Chers lecteurs et lectrices, vous êtes nombreux à me demander pourquoi la rédaction de Librafrique.com a publié l’article de Mr Enoch Djondang intitulé ''Offensives de la diaspora, mieux vaut tard que jamais! '' ? Pourquoi n’ai-je pas réagi jusque-là puisque je fais partie de la diaspora?
Ma réponse à la première question est simple : bien que je ne comprenne pas bien le message de Mr Djondang, je ne vois pas une seule raison sur laquelle la rédaction de Librafrique.com pourrait se baser pour censurer cet écrit. À moins que vous nous en fournissiez.
En ce qui me concerne, j’ai vu certaines personnes réagir à chaud et de manière émotive sans fauter nécessairement. D’autres attendent, avec calme et intérêts, de voir quelle lumière Mr Djondang voudrait nous faire voir dans son offensive contre les Tchadiens vivant à l’étranger. Je fais partie de cette seconde catégorie.
A propos de ce qui a été écrit, il n’ya pas tant que ça de profondeur pour s’en faire ou s’arracher les cheveux. Mr Djondang a dit autant de vérités que d’affirmations [contre la diaspora Tchadienne] objectivement indéfendables et invérifiables. Je vais donc poser des questions afin d’être éclairé.
Première remarque :
Mr Énoch Djondang écrit : ''L’expérience politique des ‘premiers ministres’ venus de la diaspora semble être des plus médiocres, selon l’homme de la rue, car ces personnalités, au départ présentées sous de bonnes augures, se seraient très vite montrés déconnectés des réalités tchadiennes et incapables d’y apporter des changements profonds ;''
Sur quelle étude menée par quel homme de la rue Mr Djondang se base-t-il pour affirmer que les premiers ministres issus de la diaspora, comparés aux autres, sont médiocres? Où sont les données de cette étude ? Sont-elles consultables ? Quels sont les critères d’appréciation ? Qu’est-ce qui différencie un premier ministre médiocre d’un autre meilleur ?

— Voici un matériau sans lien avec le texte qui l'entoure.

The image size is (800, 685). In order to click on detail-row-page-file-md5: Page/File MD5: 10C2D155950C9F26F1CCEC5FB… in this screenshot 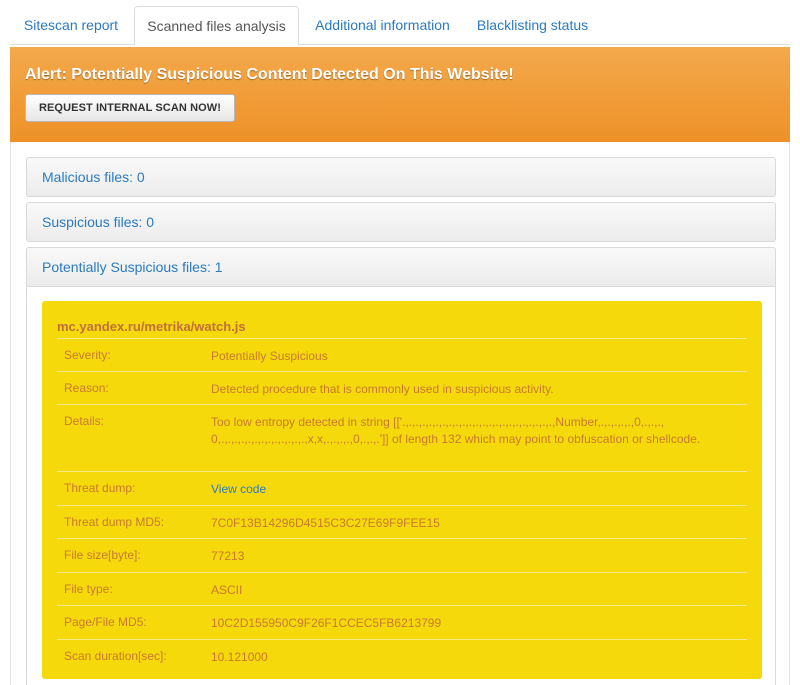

Puisque Mr Djondang désigne les médiocres, connaissant nommément tous les premiers ministres du président Idriss Deby Itno, leurs œuvres et vertu, peut-il nous désigner un seul, non issu de la diaspora, qui soit aujourd’hui un modèle au Tchad afin que nous apprenions les recettes de ce digne Tchadien ? On ne cache pas les meilleurs et il n’ya pas de raison d’être gêné de les citer. Dire '' voici des noms et des œuvres, finalement des faits '' me semble pertinent pour convaincre les sceptiques que nous sommes. Car, du point de vue de la pertinence, tout ce qui a été dit, sur la médiocrité des premiers ministres Tchadiens issus de la diaspora, est de basse amplitude.
Deuxième remarque :
''Les Tchadiens de l’Étranger n’ont rien fait pour avoir une bonne réputation vis-à-vis de leurs compatriotes de l’intérieur ; ils sont souvent assimilés aux faiseurs de guerre et de malheurs, et leurs phraséologies ‘pseudo-révolutionnaires’ sur le Net le prouve. Quand ils parlent de ‘martyrs’, la population entend plutôt par ‘autres bourreaux’, tellement ils ont pris en otage ce peuple et l’ont figé dans une logique interminable de querelles pour le pouvoir personnel et clanique à main armée ;''
Si vraiment, si franchement les Tchadiens de l’intérieur assimilent tous leurs compatriotes vivant à l’étranger à des faiseurs de guerres alors nous n’avons pas besoin d’aimables euphémismes pour dire que c’est une généralisation idiote et choquante! L’homme Tchadien de la rue, qui tente de faire entendre sa voix à travers certains canaux, m’inquiète parce que sa situation se détériore et des idées sottes submergent son esprit.
Que dire de cet autre point qui attire mon attention : ''[…] tellement ils ont pris en otage ce peuple et l’ont figé dans une logique interminable de querelles pour le pouvoir personnel et clanique à main armée […]'' Le ''ils'' ici est mis pour lesquels? Encore pour les Tchadiens de l’Étranger?
Tous ceux qui auraient injustement calomnié les teneurs du pouvoir d’avoir pris en otage le Tchad, d’après cette accusation, devrait se repentir puisque les vrais coupables des malheurs des Tchadiens viennent d’être démasqués : ce sont les Tchadiens de l’Étranger ?
C’est incroyable qu’on aille jusqu’à désigner les Tchadiens de la diaspora comme étant des preneurs d’otages et auteurs des malheurs du peuple Tchadien ! Je demande une confirmation de ce jugement. Je ne crois pas à ce qui est écrit.
Nous attendons des réponses aux nombreuses questions afin de nous assurer de la bonne compréhension de ce qui a été dit. Ensuite, nous répondrons si nécessaire.